I was excited when I visited my mother’s safety deposit box with her in February, and found buried in the bottom a copy of an elaborately engraved coupon bond issued by the Estero Municipal Improvement District with a face value of $1000, a due date of July 1, 1999, and 4 unredeemed coupons still attached.
With visions of compounding interest dancing in my head like sugarplums, I contacted the City of Foster City, which had issued the bond. After numerous letters and phone calls (the bond redemption had been managed by a bank which had merged with another bank which had sold the business to a third bank which had escheated the bond as unclaimed property to the state of California which had lost the record in their data base) my mother finally got her check for the exact face value of the bond and unredeemed coupons. (No sugarplums!) I figured I earned just below the minimum wage for my effort.
Sadder but wiser, I was skeptical when my brother sent me a link to a website listing unclaimed property by state. “ I read an article in the newspaper about this site, ran Dad’s name and came up with a list of unclaimed money. Check it out!”
Of course, I couldn’t resist.
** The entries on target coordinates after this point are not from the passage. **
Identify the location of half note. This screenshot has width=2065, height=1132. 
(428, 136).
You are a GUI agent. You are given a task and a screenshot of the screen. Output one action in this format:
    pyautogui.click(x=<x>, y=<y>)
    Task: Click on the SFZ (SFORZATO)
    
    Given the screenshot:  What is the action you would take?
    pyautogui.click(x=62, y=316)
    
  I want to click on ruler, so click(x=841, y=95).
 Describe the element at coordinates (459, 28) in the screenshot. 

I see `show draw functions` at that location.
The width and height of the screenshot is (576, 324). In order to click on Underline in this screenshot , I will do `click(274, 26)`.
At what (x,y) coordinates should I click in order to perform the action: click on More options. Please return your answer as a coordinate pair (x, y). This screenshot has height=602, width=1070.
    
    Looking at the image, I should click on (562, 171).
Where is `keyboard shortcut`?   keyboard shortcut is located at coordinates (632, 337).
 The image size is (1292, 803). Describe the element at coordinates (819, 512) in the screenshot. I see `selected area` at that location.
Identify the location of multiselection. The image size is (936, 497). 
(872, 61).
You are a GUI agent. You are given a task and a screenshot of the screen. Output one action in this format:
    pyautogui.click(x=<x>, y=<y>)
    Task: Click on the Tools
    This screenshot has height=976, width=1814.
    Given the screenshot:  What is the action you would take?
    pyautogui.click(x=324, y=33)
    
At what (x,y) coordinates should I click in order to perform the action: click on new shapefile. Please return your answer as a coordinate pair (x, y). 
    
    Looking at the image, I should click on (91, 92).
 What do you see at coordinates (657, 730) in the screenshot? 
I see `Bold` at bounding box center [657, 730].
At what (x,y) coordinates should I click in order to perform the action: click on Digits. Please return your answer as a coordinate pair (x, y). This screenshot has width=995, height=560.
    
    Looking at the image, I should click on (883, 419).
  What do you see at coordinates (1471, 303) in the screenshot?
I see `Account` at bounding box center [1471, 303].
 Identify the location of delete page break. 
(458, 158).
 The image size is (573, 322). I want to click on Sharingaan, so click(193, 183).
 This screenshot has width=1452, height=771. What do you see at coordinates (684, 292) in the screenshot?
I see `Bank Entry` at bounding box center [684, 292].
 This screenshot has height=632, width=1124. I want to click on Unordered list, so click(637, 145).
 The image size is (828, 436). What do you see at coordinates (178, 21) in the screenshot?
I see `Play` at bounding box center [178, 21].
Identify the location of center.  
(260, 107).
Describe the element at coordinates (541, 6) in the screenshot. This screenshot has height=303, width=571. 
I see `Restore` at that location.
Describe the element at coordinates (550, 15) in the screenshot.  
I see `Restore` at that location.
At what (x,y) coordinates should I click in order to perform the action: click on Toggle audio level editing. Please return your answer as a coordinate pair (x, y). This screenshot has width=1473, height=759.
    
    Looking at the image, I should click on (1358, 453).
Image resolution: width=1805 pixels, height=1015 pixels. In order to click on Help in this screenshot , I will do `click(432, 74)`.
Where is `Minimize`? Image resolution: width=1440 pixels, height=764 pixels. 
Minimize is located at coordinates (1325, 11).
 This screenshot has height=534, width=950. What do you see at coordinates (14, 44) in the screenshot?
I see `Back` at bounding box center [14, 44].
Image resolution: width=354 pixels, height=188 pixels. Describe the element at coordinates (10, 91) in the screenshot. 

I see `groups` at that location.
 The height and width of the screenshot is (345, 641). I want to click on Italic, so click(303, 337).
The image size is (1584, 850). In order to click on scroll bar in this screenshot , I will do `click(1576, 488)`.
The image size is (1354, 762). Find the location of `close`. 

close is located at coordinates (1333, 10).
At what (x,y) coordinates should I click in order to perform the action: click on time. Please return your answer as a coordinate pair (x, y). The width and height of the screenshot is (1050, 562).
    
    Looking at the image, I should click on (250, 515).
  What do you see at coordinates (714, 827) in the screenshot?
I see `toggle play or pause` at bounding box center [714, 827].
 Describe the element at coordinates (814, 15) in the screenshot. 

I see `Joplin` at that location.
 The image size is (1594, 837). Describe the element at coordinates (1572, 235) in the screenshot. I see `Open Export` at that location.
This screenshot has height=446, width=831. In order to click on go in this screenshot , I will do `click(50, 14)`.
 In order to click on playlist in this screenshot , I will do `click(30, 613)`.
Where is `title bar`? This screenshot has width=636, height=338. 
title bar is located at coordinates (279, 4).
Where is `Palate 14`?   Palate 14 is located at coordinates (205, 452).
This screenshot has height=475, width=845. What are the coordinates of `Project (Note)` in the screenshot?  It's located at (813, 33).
But all the listings were in Texas, and required proof that Dad had invested in the companies listed, plus copies of his and Mom’s social security cards and proof that at one time they legally resided at the address listed on the claim. Since the total was only $38.18 for all 7 claims, I gave it up – no bonanza here for me. (The site is http://www.missingmoney.com )Let me know if you strike it rich!)
Hope springs eternal. When clearing out my late mother-in-law’s house I saved several Japanese woodblock prints that she had framed inexpensively and hung in her bedroom. When I got them home I checked the internet. They might be valuable originals! After all, she and her husband had spent some time in Japan in the early 60’s. But again, they might be calendar art. I missed the San Jose filming of “Antiques Roadshow” so the jury is still out.
It’s almost more fun not knowing for sure.